■ Exercise brief
Answer with one number: the count of lines in this material that hold the word "will".

■ Source material

--- --- ---

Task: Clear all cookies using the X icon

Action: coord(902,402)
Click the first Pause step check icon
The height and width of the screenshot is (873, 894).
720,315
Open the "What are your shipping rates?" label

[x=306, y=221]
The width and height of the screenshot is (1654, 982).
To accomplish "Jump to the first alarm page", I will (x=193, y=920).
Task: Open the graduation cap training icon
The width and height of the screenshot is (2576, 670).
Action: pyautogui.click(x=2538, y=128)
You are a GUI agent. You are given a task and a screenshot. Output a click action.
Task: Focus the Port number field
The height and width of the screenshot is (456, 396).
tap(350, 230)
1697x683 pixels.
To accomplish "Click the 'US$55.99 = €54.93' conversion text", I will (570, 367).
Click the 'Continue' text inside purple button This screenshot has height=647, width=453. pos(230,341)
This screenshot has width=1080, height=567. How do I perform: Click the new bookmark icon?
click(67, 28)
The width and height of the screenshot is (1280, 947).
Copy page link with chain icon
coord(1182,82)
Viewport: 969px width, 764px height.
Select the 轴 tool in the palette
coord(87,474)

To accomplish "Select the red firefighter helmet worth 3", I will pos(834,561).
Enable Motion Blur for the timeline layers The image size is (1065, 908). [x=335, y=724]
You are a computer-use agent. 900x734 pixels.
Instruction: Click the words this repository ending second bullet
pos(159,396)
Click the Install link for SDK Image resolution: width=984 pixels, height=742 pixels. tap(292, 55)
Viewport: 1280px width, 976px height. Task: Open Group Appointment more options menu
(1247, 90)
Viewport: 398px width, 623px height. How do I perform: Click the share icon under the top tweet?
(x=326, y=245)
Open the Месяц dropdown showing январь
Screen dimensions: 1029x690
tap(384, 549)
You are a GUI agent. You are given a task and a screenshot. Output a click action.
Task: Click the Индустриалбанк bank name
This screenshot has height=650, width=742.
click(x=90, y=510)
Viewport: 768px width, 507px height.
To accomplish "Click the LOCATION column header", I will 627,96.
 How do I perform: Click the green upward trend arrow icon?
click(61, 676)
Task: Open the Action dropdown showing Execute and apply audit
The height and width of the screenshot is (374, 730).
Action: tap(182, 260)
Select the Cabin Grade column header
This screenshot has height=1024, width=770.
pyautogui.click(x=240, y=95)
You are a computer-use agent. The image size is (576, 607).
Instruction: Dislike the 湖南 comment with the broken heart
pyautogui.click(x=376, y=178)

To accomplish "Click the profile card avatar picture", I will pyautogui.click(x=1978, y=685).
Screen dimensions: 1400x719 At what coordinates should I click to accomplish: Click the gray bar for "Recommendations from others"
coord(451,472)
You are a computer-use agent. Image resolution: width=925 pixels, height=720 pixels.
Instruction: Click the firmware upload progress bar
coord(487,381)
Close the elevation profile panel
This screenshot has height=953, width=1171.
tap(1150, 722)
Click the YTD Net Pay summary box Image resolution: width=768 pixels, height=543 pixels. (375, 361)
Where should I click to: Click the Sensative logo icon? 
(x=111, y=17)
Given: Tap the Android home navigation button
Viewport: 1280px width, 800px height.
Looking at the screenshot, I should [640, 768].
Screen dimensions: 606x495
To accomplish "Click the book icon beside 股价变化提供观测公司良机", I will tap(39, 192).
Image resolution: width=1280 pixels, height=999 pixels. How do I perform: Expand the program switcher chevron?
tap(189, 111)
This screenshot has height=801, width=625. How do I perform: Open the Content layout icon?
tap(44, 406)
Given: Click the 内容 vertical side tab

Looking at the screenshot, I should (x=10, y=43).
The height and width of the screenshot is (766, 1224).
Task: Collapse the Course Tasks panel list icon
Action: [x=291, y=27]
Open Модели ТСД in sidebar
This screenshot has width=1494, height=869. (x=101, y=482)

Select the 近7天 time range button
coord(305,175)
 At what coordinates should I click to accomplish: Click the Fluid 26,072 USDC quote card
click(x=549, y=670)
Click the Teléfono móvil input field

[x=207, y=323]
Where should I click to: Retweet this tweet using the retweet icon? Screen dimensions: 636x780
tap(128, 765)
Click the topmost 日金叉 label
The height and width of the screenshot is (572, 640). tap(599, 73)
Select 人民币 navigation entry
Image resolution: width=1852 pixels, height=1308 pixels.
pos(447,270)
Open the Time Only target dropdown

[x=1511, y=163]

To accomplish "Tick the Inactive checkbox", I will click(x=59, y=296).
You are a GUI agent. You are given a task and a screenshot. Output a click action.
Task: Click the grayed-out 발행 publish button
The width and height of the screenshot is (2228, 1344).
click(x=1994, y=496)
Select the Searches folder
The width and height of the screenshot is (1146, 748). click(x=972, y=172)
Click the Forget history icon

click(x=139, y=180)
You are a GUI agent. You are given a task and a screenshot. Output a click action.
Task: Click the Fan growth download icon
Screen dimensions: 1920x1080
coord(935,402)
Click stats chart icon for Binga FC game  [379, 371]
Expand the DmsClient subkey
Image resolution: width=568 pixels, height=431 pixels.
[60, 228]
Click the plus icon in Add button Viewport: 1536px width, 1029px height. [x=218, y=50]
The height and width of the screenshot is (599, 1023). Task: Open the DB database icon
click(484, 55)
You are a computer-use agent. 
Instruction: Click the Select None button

--- --- ---

■ Solution for this problem
7